One of the most important parts of traveling is forcing yourself out of your comfort zone. That’s one of the main reasons I am on this voyage, and it’s definitely had a huge effect on the way I approach new experiences. No country so far has pushed me further from my comfort zone than Ghana. This was my only stop where I forced myself into close contact with the people for an extended period of time, and I found that extremely challenging but also intensely rewarding. I had the opportunity to volunteer at an orphanage and a middle school and also to stay overnight in a small village called Atomkwa with a host family. All of this required a lot of flexibility and openness and was significantly more difficult than I expected it to be.
My first two days in Ghana were spent on service visits. The first was to a primary school outside of Accra, where I was assigned to the group working with seventh- and eighth-graders. Unfortunately, there had been some last-minute changes to the plan, so we ended up at a different school than the one that had been expecting us, and the new one was not really sure what to do with us when we got there. The older students were taking final exams, so my group was supposed to help with that, but all we did was pass out exam papers and then sit silently with the teacher at the front of the room for more than an hour. It wasn’t exactly the cultural experience I was expecting, and I felt somewhat uncomfortable because my presence was definitely a distraction. Afterward, we had a little bit of actual interaction with the kids, which was really fun, but there was a constant feeling that we were intruding throughout the day.

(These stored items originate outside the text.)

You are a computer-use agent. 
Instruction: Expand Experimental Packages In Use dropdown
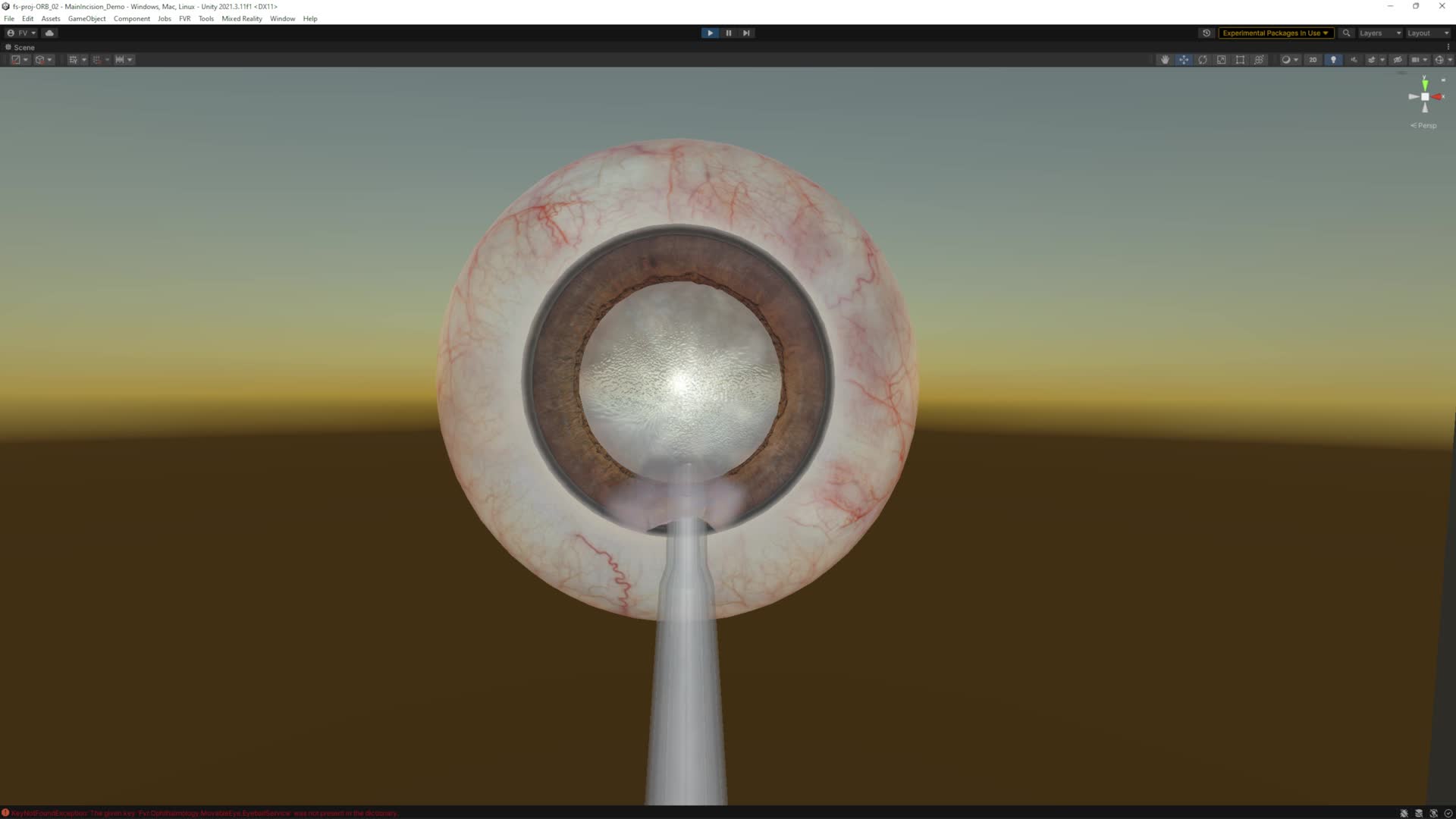tap(1276, 33)
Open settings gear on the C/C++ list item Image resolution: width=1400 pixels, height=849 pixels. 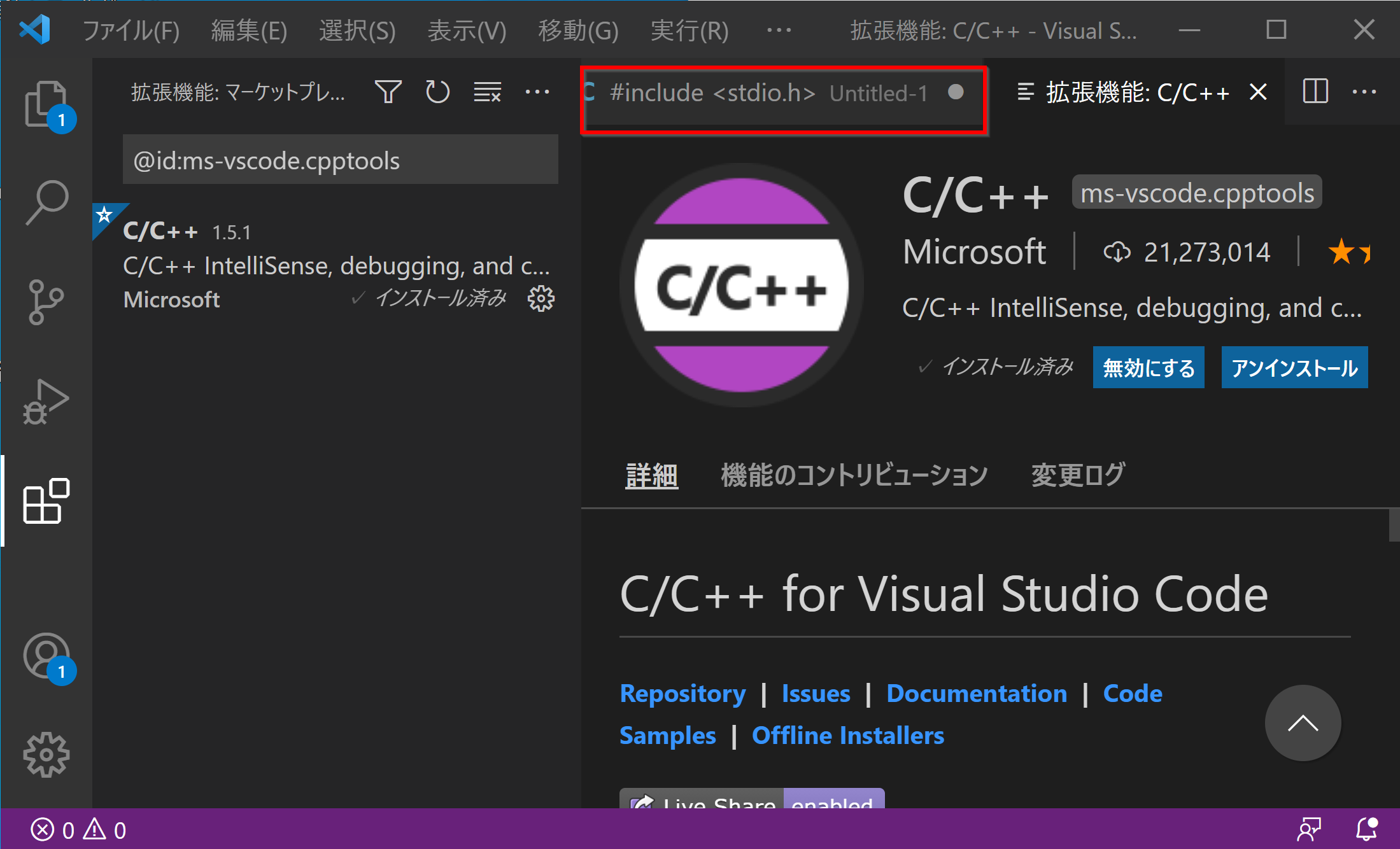tap(541, 298)
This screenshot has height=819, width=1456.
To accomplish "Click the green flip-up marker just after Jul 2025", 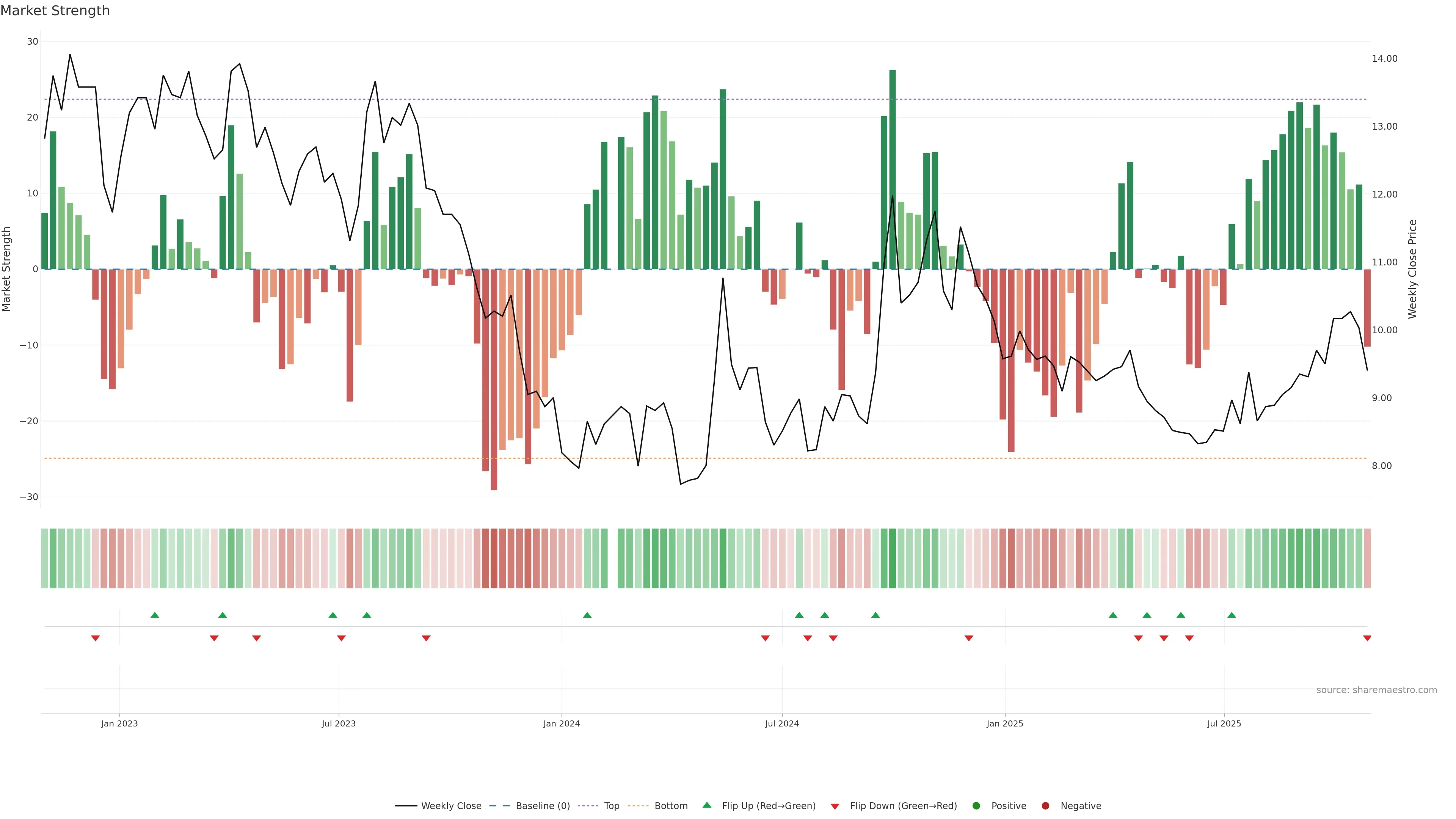I will tap(1231, 615).
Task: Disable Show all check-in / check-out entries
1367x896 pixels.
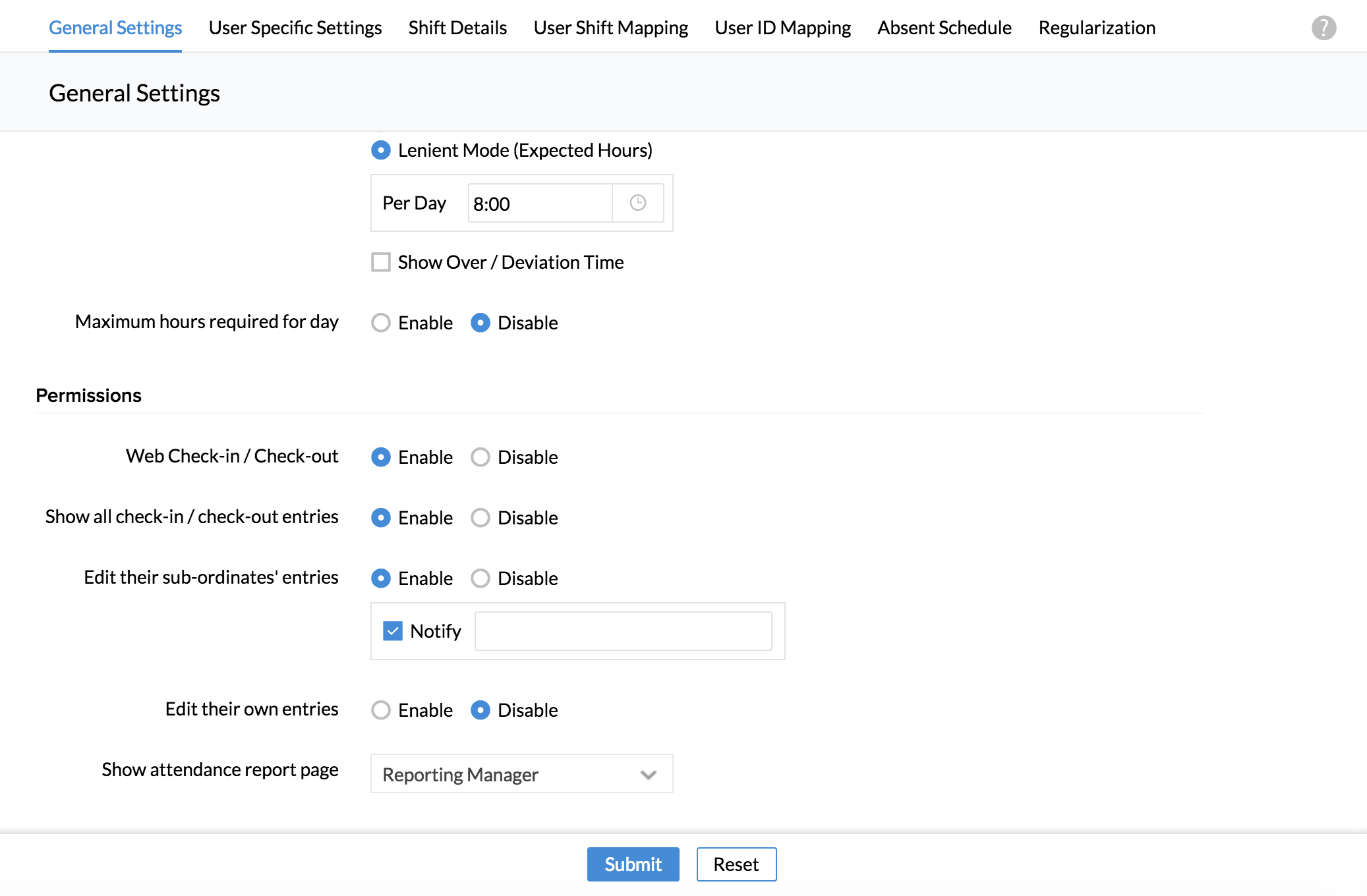Action: pos(480,518)
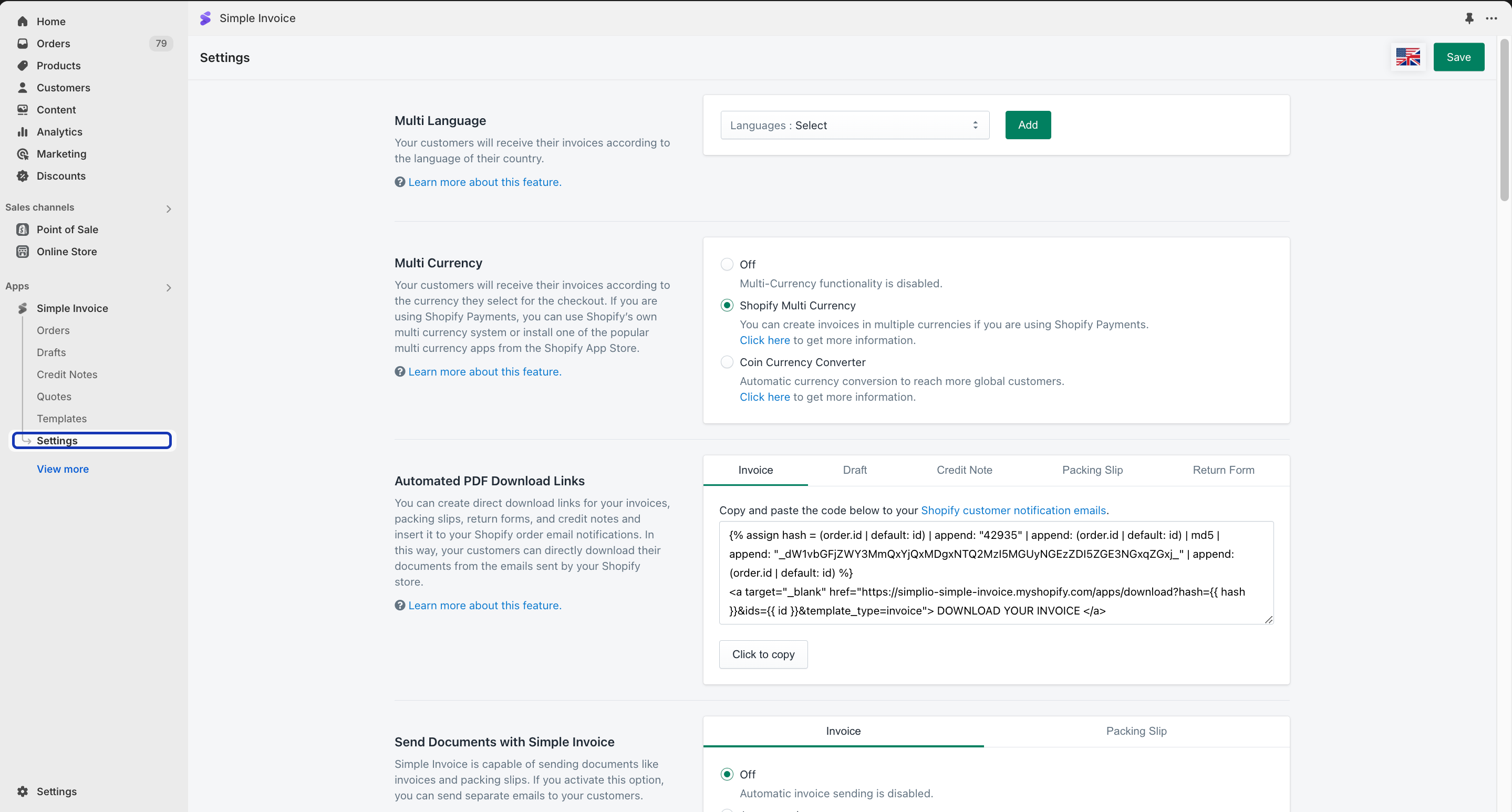1512x812 pixels.
Task: Choose Shopify Multi Currency radio button
Action: (727, 305)
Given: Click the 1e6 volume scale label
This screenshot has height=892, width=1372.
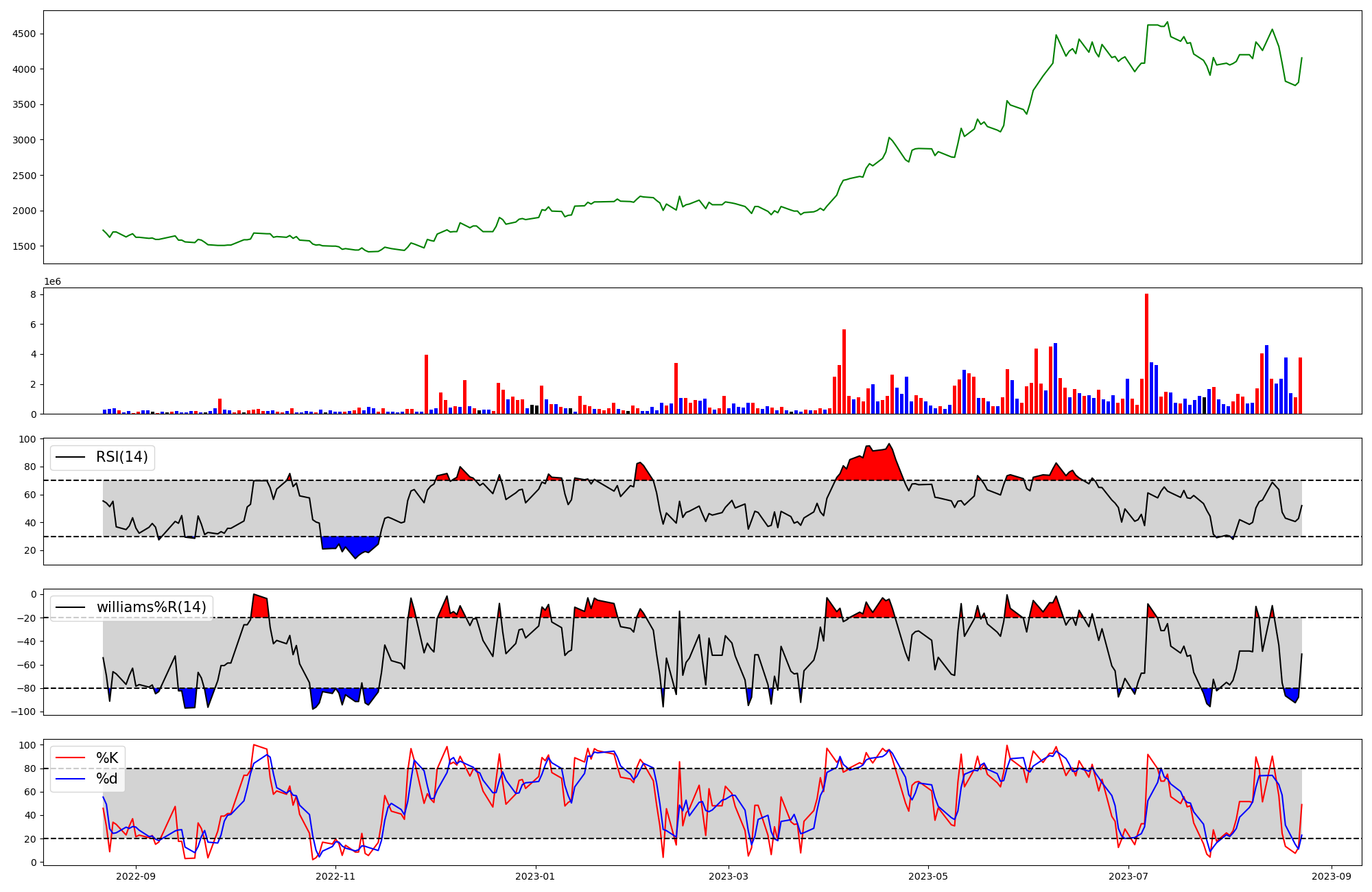Looking at the screenshot, I should [x=52, y=282].
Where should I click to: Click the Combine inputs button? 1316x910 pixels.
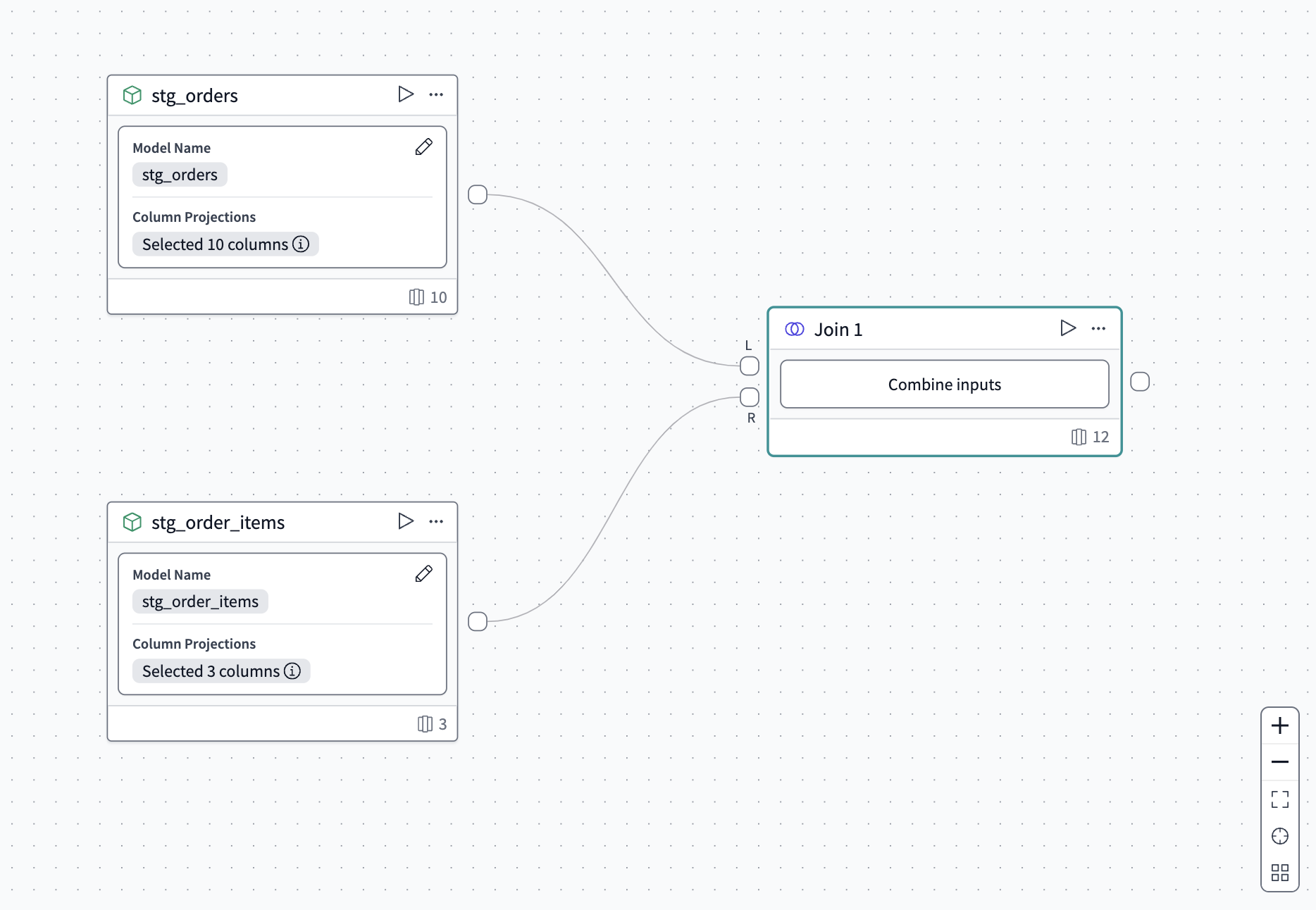[944, 384]
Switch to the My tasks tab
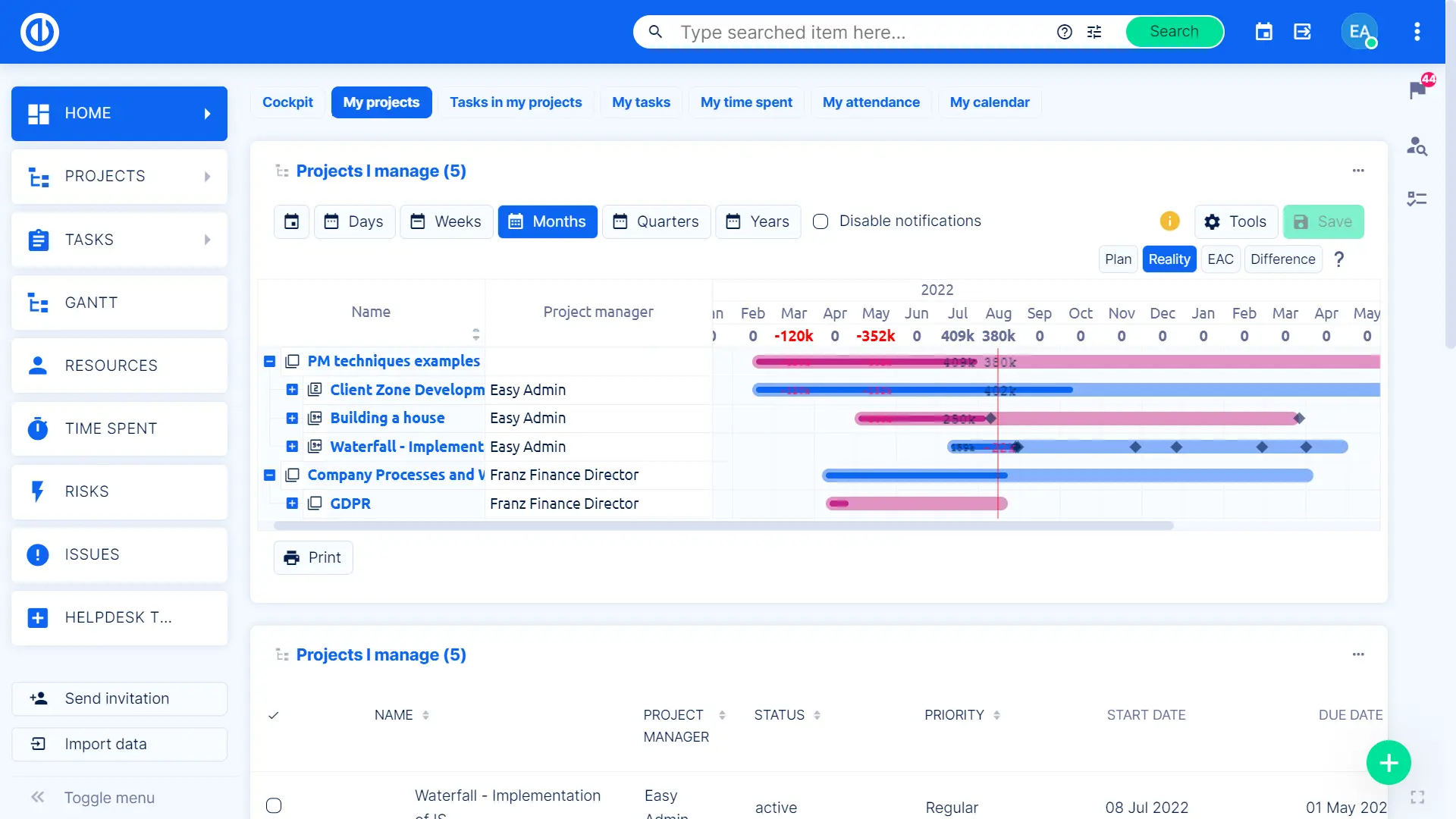Screen dimensions: 1456x819 coord(641,102)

My second service trip was a little more successful, but it had its own problems. We went to an school and orphanage called City of Refuge, which is an American-run institution that works to end child slavery in the fishing industry in Ghana’s Lake Volta region. We actually learned a lot about the problem and how it’s being dealt with, and we got to help clean the school and work with the kids to write letters to their generous Western sponsors. The main source of discomfort there was something I had not anticipated — the other side of the “starving African” image that is so prevalent in the West. There is a actually a sense of entitlement and expectation of help among the communities surrounding the place, and apparently, this is a problem at all levels of society. It was clear that we were all expected to feel sorry for the Africans and that it was our duty to make their lives better. It seems to me it would be much more constructive to treat the people we come across as equals, and any help we offer should be taken as an exception rather than the rule. There seemed to be an intense dependence on outside help that was not only uncomfortable but seems problematic for long-term progress.
My village homestay was definitely the most intense cultural experience, in both good and bad ways. I stayed with a family of eight and spent most of my time with the two older kids. They gave me a tour of the village, showing me the soccer field, the community garden, the chief’s house, the school, the medical clinic and the Muslim section. Everyone was extremely welcoming, and the whole community was eager to welcome us, but again, there was the feeling that we were expected to help them. But aside from that, I participated in a traditional naming ceremony where I was given a formal name based on the day of the week on which I was born (mine was “Akua,” which means “Wednesday-born”); I went to a dance party with the whole village; and I was woken up by roosters crowing at about 3 a.m. The whole experience certainly wasn’t easy, and I can’t say I enjoyed every moment of it, but I think it was an important one to have. The fact that I could get back on the ship the next day but that, for these and so many other people, this was just normal life is not an easy thing to process.